**Exercise set:**
1. List every country the report on fabricated arrest claims names outright, leaving out nationality words such as "Dutch" or "Irish."
2. Proceed with the report on fabricated arrest claims, picking up right after its final sentence.
===== Extract to read
AFP Fact Check has revealed an extensive campaign of fabricated posts spreading across Arabic-language social media platforms. These posts falsely alleged arrests of Israeli officers in Europe and misrepresented unrelated international videos as if they depicted scenes inside Israel, with the aim of fueling anti-Israel propaganda.
One widely circulated post asserted that Dutch authorities had arrested an Israeli armored corps officer accused of war crimes in Gaza. The post was accompanied by a dramatic image of a man in handcuffs surrounded by security officers.
In reality, the man pictured was not Israeli at all but an Irish gang member who had been arrested in Spain in 2022 on charges of money laundering. AFP traced the image to multiple European news outlets from that year, showing that it had been lifted from its original context and repurposed to falsely implicate Israel.
A second claim spread rapidly online, alleging that a senior Israeli officer was detained in Britain on accusations related to Gaza. Again, the claim collapsed under scrutiny. The so-called “evidence” turned out to be an AFP photo from 2015 showing a German police officer who had been tried for murder in a notorious cannibalism case. Despite the shocking nature of the original crime, the image was stripped of its background and circulated with captions suggesting that it showed the arrest of an Israeli official. AFP confirmed that there were no credible reports of Israeli officers being arrested in the UK.
==========
===== Provided information
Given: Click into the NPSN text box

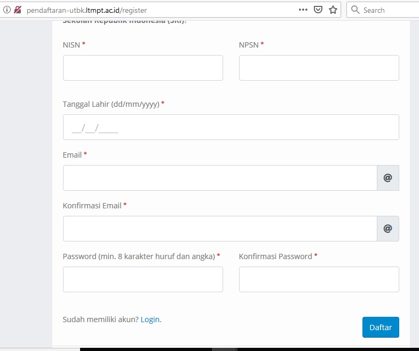Looking at the screenshot, I should pyautogui.click(x=319, y=68).
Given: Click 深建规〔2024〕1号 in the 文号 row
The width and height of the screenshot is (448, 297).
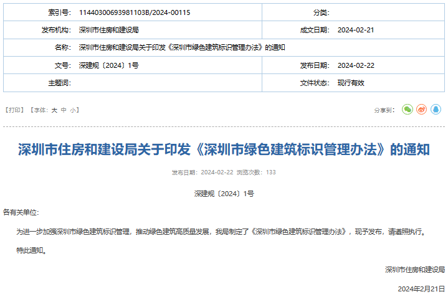Looking at the screenshot, I should (108, 65).
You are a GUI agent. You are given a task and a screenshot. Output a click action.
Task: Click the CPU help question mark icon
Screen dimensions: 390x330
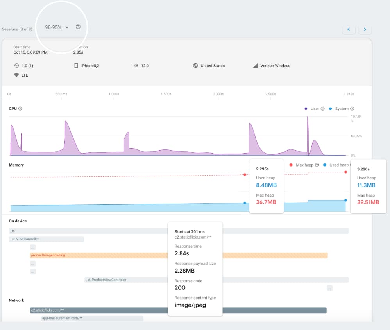tap(20, 109)
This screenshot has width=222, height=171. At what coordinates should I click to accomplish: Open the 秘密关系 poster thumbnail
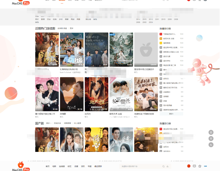[x=121, y=94]
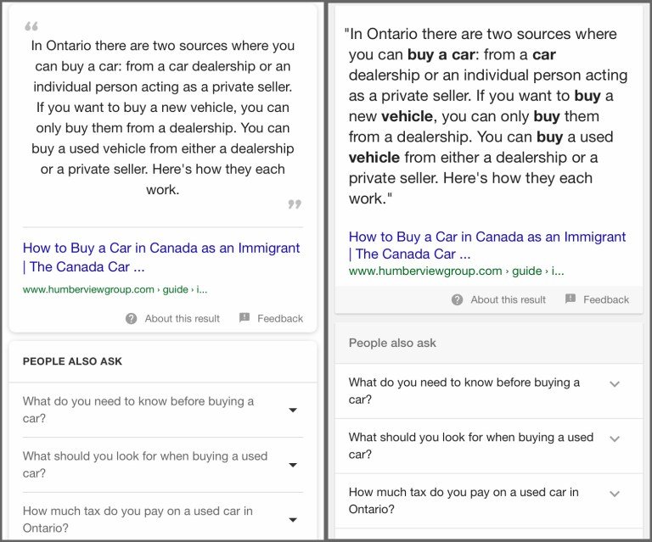This screenshot has width=652, height=542.
Task: Click the left panel's featured snippet quote text
Action: coord(163,118)
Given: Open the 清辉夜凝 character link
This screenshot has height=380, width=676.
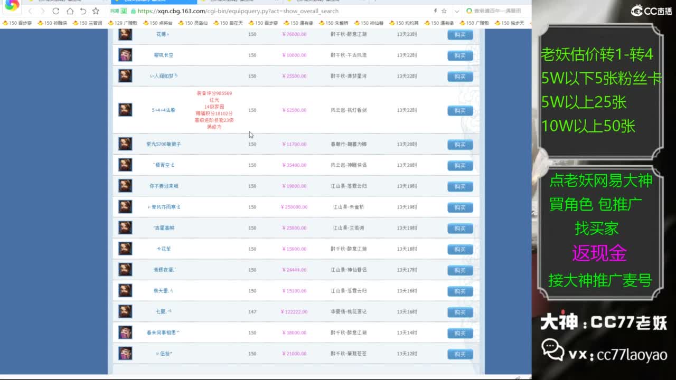Looking at the screenshot, I should [x=164, y=270].
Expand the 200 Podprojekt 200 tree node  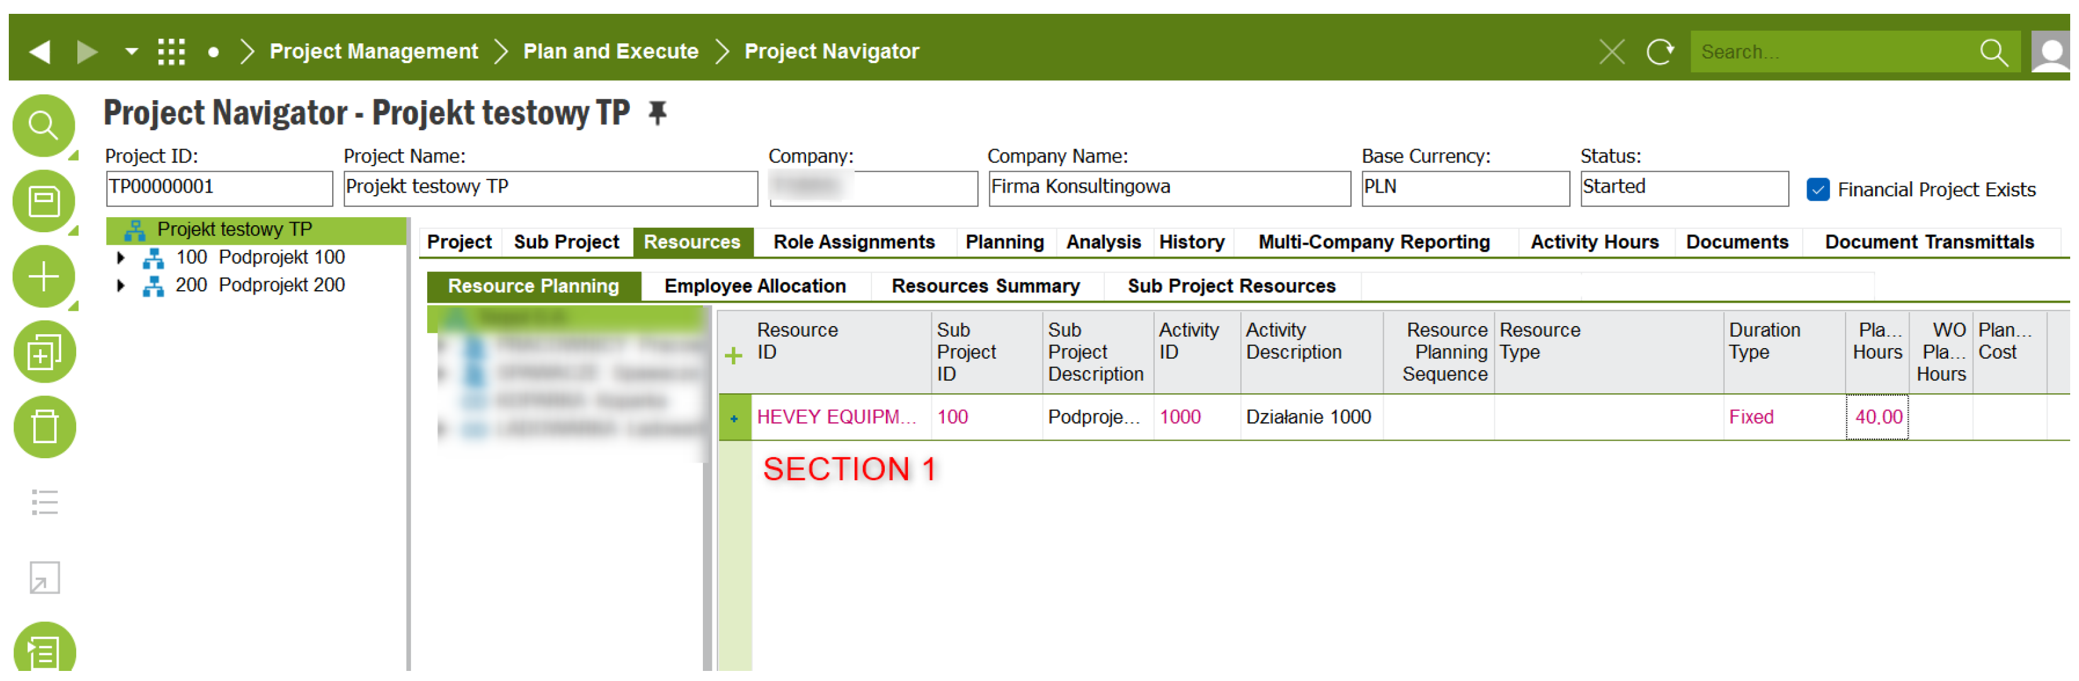pos(121,286)
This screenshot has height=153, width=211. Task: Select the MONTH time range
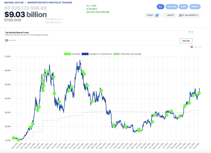pyautogui.click(x=195, y=7)
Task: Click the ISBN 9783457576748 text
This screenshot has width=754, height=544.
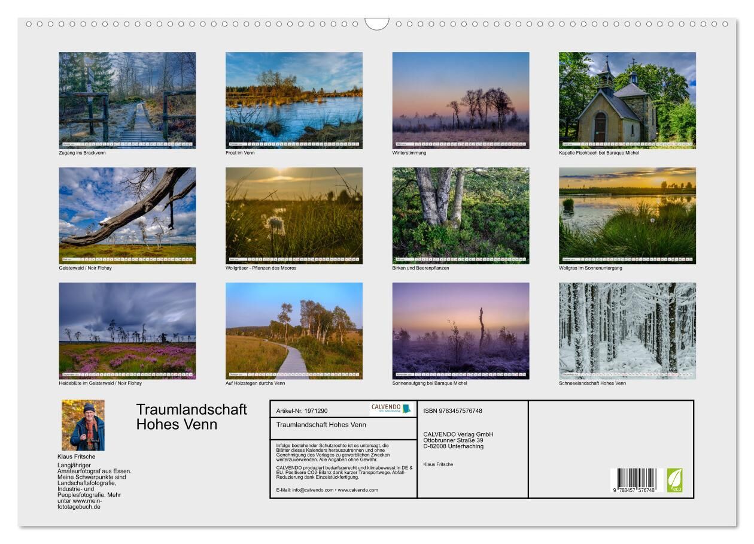Action: click(452, 411)
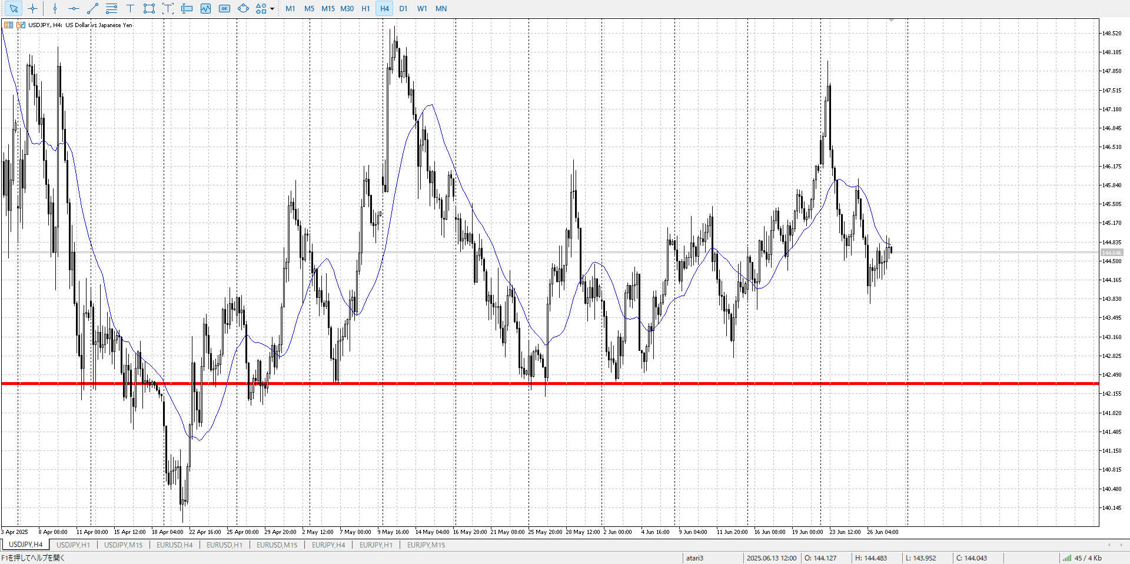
==========
**Task-by-task outputs:**
1. Israel, Spain, Britain (also called the UK)

2.
A third falsehood took the form of a video said to show a psychiatric hospital in Tel Aviv bursting with patients in the wake of the October 7 Hamas attack. The video was shared widely, often with captions suggesting that Israeli society was collapsing under mass psychological breakdown. AFP’s investigation revealed a different reality: the footage had been filmed in Mexico, at Hospital General No. 1 in Aguascalientes, a government-run hospital where local journalists had documented chronic overcrowding weeks before the video appeared in Arabic-language posts. AFP reporters on the ground in Mexico verified the hospital setting, confirming the falsity of the Tel Aviv claim.
These cases of fake news are part of a broader pattern of misinformation campaigns aimed at spreading disinformation about Israel. Last month, another viral case centered on five-year-old Osama al-Rakab. Posts claimed that Israel was starving him, using his photograph as supposed evidence. In reality, al-Rakab suffers from a severe genetic illness unrelated to the war. According to the Coordinator of Government Activities in the Territories (COGAT), Israel coordinated his transfer from Gaza with his family, and he is now receiving treatment in Italy. COGAT emphasized that while tragic images can stir emotion, their misuse for propaganda distorts the truth.
This theme of misrepresentation was further highlighted in mainstream media. The New York Times, in a July 2025 report, featured the story of 18-month-old Mohammed Zakaria al-Mutawaq, describing him as suffering from malnutrition. Days later, the newspaper issued a clarification, acknowledging that the child’s medical records showed pre-existing health conditions. The correction came after criticism, including from former Prime Minister Naftali Bennett, who accused the newspaper of fueling a “blood libel” by omitting critical context. The Times admitted it updated its story to add detail on his condition after being informed by the treating hospital.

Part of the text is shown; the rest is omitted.